= D. I. Antoniou =

Greek poet

Dimitrios Antoniou, better known by his pen name D. I. Antoniou (Δ.Ι. Αντωνίου, real name: Δημήτριος Αντωνίου, Dimitrios Antoniou; 1906–1994), was a Greek poet.

== Life ==
Antoniou hailed from a seafaring family that traced their origins to the island of Kasos, and he was born in 1906 whilst his family was based in Beira in Portuguese Mozambique. After spending his childhood in Suez and early education in Athens, he enrolled at the University of Athens, where he formally studied philosophy but also received informal training on a variety of subjects of interest, including music, which influenced his poetry in later years. Deciding to follow his family's traditions, he dropped out of university in 1928 and started a seafaring career, rising up the ranks in merchant ships. He served as a second officer on the ship Peleus during the 1930s and during the German invasion of Greece, he was a reserve officer at the destroyer Keios. After the war he returned to commercial seafaring and eventually became a captain. Other ships in which he served included the Achilleis and the Agamemnon. He retired from his seafaring career in 1968.

He died in Athens on 6 February 1994.

== Literary career ==
His first published poetry appeared in the journal Pnoi in 1929. He was influenced by the New Athenian School of Kostis Palamas to write in demotic Greek, what Kimon Friar calls "pure demotic style as though written in shorthand". He became one of the poets known as the Generation of the '30s, along with poets such as Giorgos Seferis and Odysseas Elytis. Friar, however, notes that Antoniou appeared to have "his own voice", without subscribing to any school of literature. His poems appeared in Ta Nea Grammata between 1936 and 1939. These were reprinted in the book Poems (Ποιήματα) in 1939, which was well received by figures such as Seferis, Andreas Karantonis and Konstantinos Tsatsos.
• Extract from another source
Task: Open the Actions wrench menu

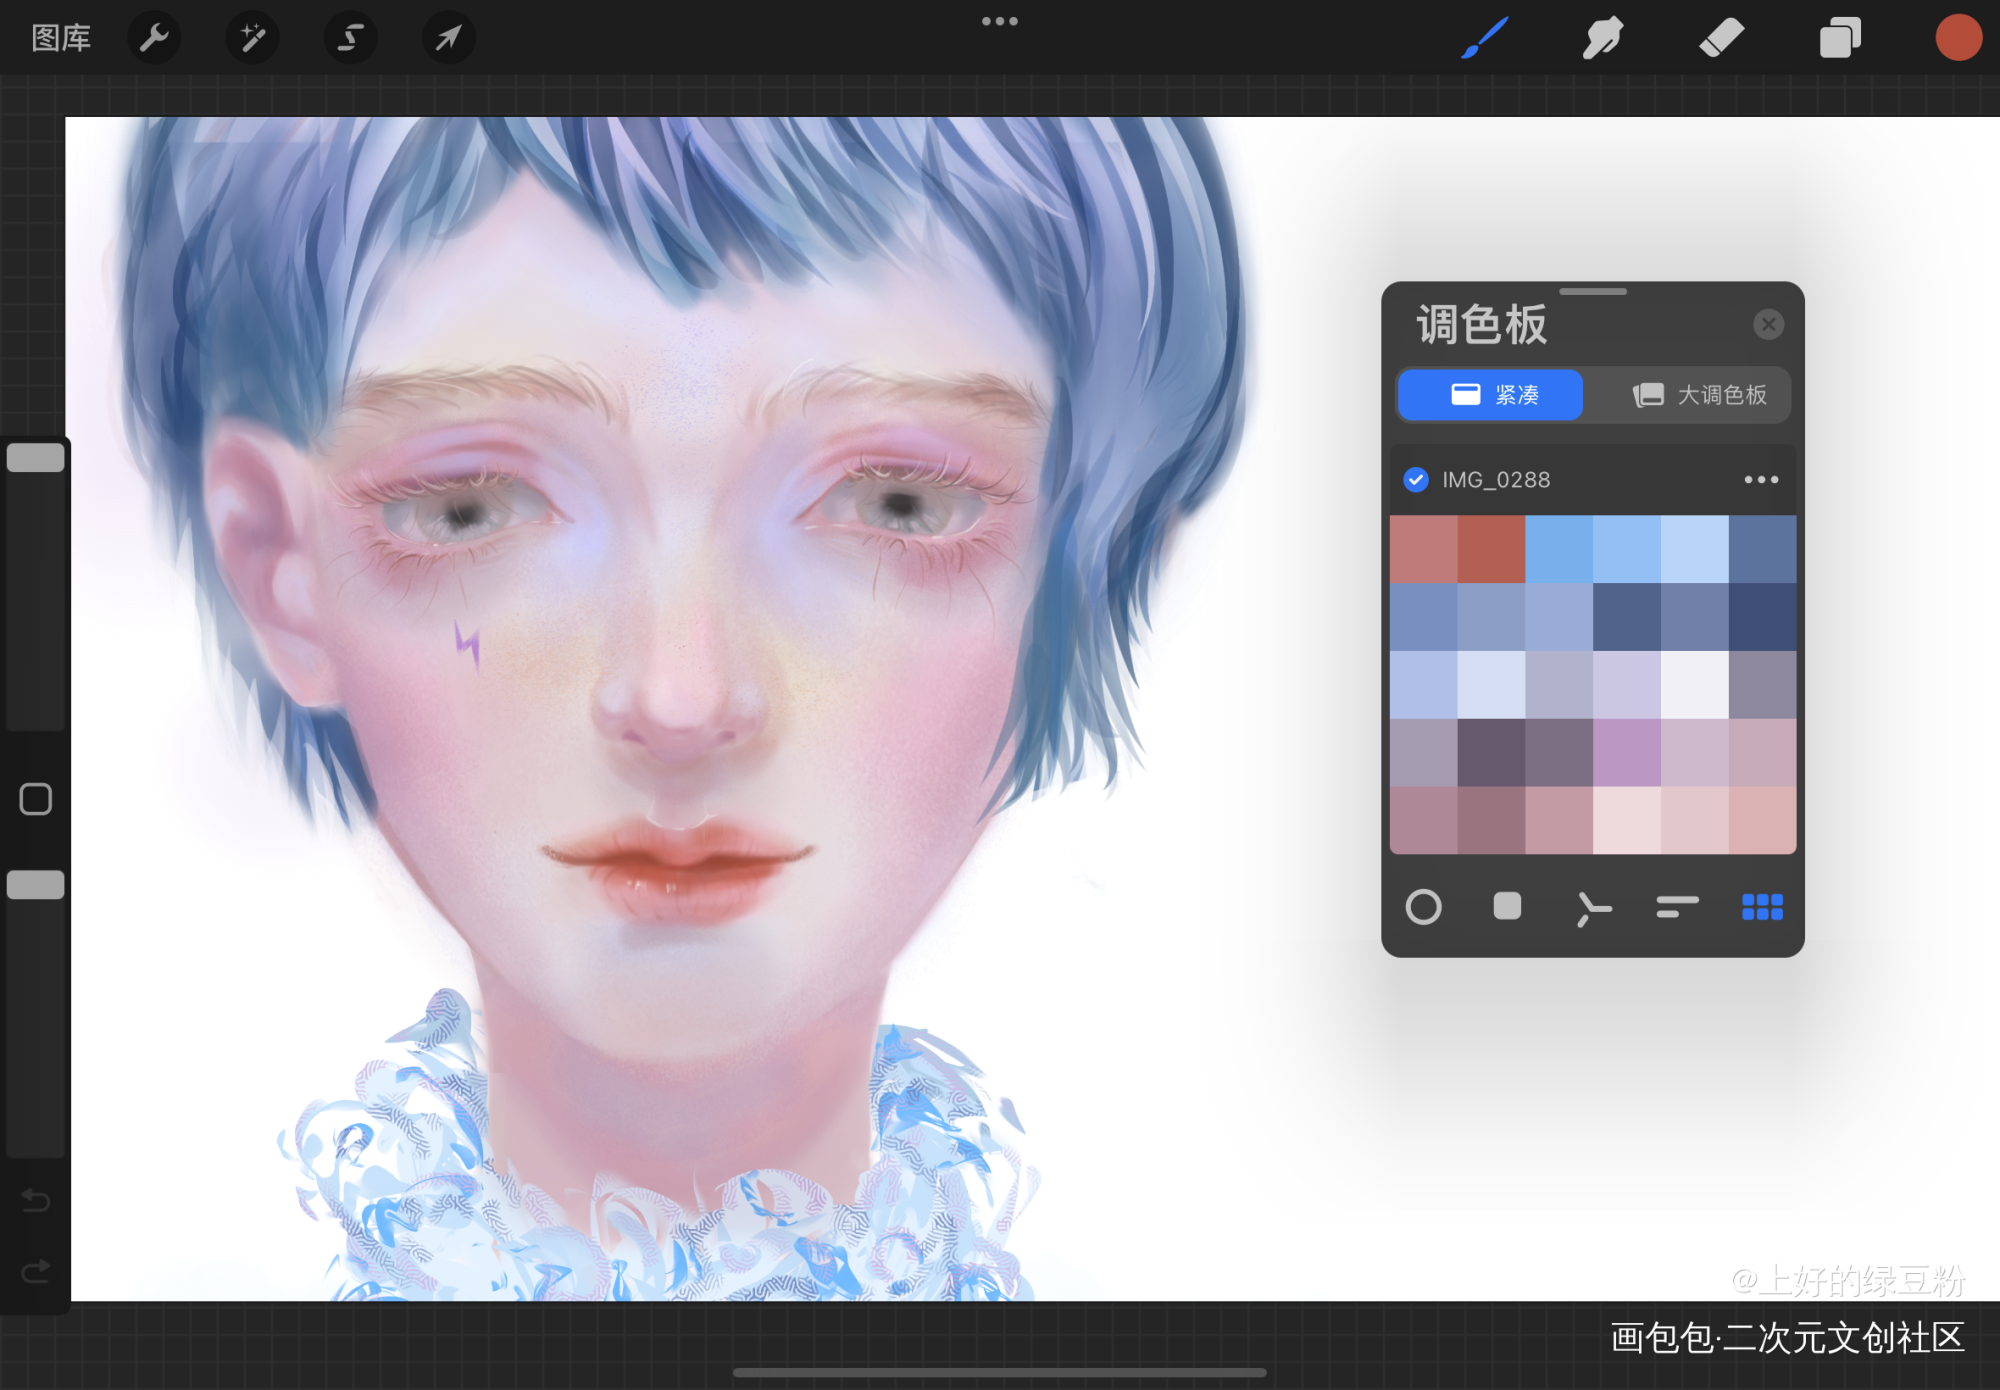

His writing generally consisted of short poems that appeared in press only sporadically. An exception to this was his long poem Indies (Ινδίες), which consisted of 1,040 verses. Antoniou started writing this in late 1933, whilst he was on the Peleus, visiting villages in the Bay of Bengal. He resorts to exotic imagery, telling about an encounter with a civilisation that he considered to be "primitive". He continued working on this poem through the years, and the last part is a homage to Peleus, which was sunk by the German navy in 1944. Friar notes that with his exploration of these incidents over time, Antoniou's act of remembrance itself lends itself to a distinction that is "impossible to translate adequately into English: that between hronos, time as a finite entity, and keros, the fluidity of time without past, present or future". His obituary in Nea Estia notes that Antoniou's exotic imagery contrasts with another seafaring Greek poet, Nikos Kavvadias, in that his verse includes more of a "contemplation, humanity and meaning" regarding the experience of being at sea or constantly travelling, thus adding a layer beyond the façade of the exotic imagery. The book Indies was published in 1967 and won the Second State Prize for Poetry.

Antoniou published more of his poetry in the periodical Angloelliniki Epitheorisi (Αγγλοελληνική Επιθεώρηση) in 1954. He published two more collections in 1972: Hai Kai (Χάι-Κάι) and Tanka (Τάνκα). The latter won the First State Prize for Poetry.